Rubo il titolo di questo articoletto, buttato giù alla buona, ad un’opera di poesia grande. “Le varianti e l’invariante” è infatti un’antologia dei suoi versi che Mario Luzi stesso curò sul finire della vita. Rubo, e me ne scuso.
Perché è di ben altre varianti, molto meno poetiche, che qui voglio parlare.
Varianti del virus, penserete tutti. Non si parla di altro in questi giorni. Inglese, brasiliana, sudafricana…. l’allarme è massimo. Gli (pseudo) esperti mediatici impazzano su tutti i Media. Alzano alti lai. Profetizzano paesaggi desolati, milioni di morti, roba da far impallidire la peste nera e quella bubbonica. Roba che Boccaccio e Manzoni mai si sono sognati…. Invocano lockdown più o meno perpetui, chiusure delle scuole. Abolizione del lavoro che non sia in smarthworking.. E nulla conta che, poi, per le strade non si vedano cadaveri ammassati, che gli ospedali siano sostanzialmente come negli scorsi anni, che i dati dello stesso ISS, santuario della nuova ortodossia sanitaria, dicano che i contagi – per lo più asintomatici, e quindi, a tutti gli effetti, sani – siano in deciso calo…
Il problema sono le “varianti”, insidiose, sconosciute, imprevedibili. E quindi…

Mi balocco con il tentativo di rappresentarmi queste, temibili e fantomatiche, varianti. È una giornata così… Cielo bigio e freddo. Minaccia di neve che, però, mai si concreta. Una giornata uggiosa. E noiosa. E così si pensano cose che hanno ben poco senso…
La variante inglese. Sembra il titolo di un film. O di un romanzo. Una spystorie di Le Carrè, da poco scomparso. Talpe, agenti del Secret Service e, insidiose, spie del, compianto, KGB…
La variante brasiliana. Cupi riti Voodo, zombie e Baron Samedi. Il tutto che avanza a ritmo di samba. Come nel Carnevale di Rio. Con in testa una schiera di Oba Oba che cantano “Virao, virao, che meraviglia sto virao meravigliao…” Reminiscenze, remote, dell’Indietro Tutta di Arbore e Frassica…
La variante sudafricana… E su questa è necessario andarci cauti. Perché a combatterla con troppa decisione, si rischia di essere razzisti. E di scatenare le ire della Boldrini. E delle prefiche del politically correct…
E ora, poi, giunge la notizia che, a Napoli, sarebbe stata isolata una variante sconosciuta.
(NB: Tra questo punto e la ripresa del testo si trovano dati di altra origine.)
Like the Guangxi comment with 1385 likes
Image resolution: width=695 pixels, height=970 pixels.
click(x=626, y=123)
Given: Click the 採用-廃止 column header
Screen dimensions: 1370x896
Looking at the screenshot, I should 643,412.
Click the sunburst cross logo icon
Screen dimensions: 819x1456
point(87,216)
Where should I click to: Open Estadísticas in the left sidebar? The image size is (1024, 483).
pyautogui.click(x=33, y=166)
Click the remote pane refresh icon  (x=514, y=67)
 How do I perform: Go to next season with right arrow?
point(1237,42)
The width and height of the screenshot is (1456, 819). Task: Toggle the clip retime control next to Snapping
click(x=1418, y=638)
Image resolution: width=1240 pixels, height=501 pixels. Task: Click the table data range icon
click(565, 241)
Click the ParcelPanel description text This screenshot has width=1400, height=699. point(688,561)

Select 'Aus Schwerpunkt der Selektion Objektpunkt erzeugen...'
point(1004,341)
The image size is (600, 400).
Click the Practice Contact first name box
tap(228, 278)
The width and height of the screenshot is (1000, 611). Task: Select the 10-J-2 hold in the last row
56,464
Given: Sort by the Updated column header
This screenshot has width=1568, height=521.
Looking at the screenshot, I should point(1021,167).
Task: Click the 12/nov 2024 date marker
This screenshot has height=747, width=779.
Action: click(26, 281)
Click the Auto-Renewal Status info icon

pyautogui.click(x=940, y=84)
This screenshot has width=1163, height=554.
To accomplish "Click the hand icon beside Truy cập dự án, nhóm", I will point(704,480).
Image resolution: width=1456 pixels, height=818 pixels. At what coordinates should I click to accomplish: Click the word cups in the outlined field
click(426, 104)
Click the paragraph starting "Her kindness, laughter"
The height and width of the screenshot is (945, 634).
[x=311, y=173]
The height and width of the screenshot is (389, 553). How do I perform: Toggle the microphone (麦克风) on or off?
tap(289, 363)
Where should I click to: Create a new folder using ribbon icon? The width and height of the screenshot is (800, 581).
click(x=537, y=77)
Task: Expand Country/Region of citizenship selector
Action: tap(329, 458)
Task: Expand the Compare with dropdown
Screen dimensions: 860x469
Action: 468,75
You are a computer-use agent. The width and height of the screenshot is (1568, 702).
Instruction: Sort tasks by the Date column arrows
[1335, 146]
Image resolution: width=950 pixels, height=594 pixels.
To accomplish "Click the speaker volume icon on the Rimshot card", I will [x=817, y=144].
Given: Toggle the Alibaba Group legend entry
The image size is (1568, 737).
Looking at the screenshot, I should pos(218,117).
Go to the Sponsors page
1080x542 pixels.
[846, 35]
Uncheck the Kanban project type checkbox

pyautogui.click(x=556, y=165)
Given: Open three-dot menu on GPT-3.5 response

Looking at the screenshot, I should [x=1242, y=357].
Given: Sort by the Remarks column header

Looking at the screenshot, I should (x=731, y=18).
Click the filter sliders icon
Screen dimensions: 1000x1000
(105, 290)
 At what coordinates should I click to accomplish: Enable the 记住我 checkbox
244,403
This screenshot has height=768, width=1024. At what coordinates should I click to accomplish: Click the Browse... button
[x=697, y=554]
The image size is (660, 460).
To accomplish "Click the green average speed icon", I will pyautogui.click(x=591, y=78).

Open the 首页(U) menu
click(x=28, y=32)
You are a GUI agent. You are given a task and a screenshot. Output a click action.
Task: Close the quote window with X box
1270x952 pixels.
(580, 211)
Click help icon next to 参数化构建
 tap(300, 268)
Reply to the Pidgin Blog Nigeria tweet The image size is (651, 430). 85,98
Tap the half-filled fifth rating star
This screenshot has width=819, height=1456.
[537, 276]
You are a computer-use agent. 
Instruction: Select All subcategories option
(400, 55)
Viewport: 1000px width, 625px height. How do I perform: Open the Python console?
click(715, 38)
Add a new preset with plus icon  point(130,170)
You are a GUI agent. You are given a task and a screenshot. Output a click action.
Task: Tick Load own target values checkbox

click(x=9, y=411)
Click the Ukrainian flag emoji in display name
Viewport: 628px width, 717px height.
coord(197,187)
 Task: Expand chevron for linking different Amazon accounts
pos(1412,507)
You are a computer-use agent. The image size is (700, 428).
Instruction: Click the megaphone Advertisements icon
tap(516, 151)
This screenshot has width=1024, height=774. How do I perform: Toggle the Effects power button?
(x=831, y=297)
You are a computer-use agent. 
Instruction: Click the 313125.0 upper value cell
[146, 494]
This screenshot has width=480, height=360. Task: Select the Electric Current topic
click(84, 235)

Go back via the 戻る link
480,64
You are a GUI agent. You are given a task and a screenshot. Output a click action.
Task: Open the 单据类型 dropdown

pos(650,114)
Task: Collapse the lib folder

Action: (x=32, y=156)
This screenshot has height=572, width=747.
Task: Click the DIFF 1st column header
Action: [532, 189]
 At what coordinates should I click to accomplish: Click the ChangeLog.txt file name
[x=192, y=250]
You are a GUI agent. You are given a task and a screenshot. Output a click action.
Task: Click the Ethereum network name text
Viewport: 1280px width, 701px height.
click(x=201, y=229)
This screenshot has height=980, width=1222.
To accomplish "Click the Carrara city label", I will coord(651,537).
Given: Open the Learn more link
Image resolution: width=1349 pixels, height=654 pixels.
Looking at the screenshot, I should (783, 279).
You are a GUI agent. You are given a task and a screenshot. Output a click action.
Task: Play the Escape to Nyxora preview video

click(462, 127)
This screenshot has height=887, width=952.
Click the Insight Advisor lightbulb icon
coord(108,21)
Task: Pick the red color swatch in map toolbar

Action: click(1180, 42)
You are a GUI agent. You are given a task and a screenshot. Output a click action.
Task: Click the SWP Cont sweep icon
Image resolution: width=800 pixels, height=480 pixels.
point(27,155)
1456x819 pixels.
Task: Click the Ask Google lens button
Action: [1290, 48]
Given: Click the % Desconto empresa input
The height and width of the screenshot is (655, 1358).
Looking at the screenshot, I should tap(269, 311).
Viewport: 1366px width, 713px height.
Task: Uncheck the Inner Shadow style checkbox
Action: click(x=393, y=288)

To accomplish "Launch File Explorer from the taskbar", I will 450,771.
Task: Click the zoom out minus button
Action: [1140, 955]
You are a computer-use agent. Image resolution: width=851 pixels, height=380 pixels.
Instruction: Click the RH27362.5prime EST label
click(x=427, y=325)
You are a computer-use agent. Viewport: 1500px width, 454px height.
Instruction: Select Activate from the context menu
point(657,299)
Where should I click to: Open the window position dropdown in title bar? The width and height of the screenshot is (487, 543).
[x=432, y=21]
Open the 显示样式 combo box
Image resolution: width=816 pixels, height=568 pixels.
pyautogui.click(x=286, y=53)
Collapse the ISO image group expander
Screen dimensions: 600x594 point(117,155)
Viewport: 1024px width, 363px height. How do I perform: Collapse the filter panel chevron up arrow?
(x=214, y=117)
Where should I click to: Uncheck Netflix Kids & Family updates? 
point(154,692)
Una variante napoletana. Se preferiamo, partenopea… E qui l’immaginazione vacilla…
Ve l’immaginate un virus con la scaltrezza di uno scugnizzo? Che balla la tarantella? O che si comporta come uno sciuscià uscito dalle pagine di “La pelle ” di Malaparte?

Scherzi a parte… anche perché inopportuni, visto che, ormai, siamo in Quaresima. E si preannuncia una Quaresima assai lunga. Purtroppo. Scherzi a parte, dunque, le varianti mi sembrano più che altro variazioni sul tema della paranoia dominante. Fantasmi, al solito – privi di sostanza.
Vi è, però, una cosa di cui ancora non ho parlato. L’invariante. E l’invariante, quella che non muta e non può mutare, è sempre la stessa. La natura. E noi ci si può angosciare e affannare quanto si vuole. La nostra natura resta quella che è. Mortale. E non c’è Speranza che tenga. Che possa con i suoi deliri di onnipotenza e provvedimenti assurdi mutare le cose.
Non c’è speranza – con la minuscola stavolta – che si possa diventare immortali rinunciando a vivere. E, come sta accadendo da mesi, anche ad ogni diritto e alla stessa dignità.
Poi, ci sarebbe da dire, e molto, su altre varianti, interessi più o meno occulti, tresche politiche, miserevoli protagonismi…
Ma il discorso si sta facendo troppo lungo. Noioso e uggioso. Peggio di questa giornata che volge al tramonto… Meglio chiudere qui.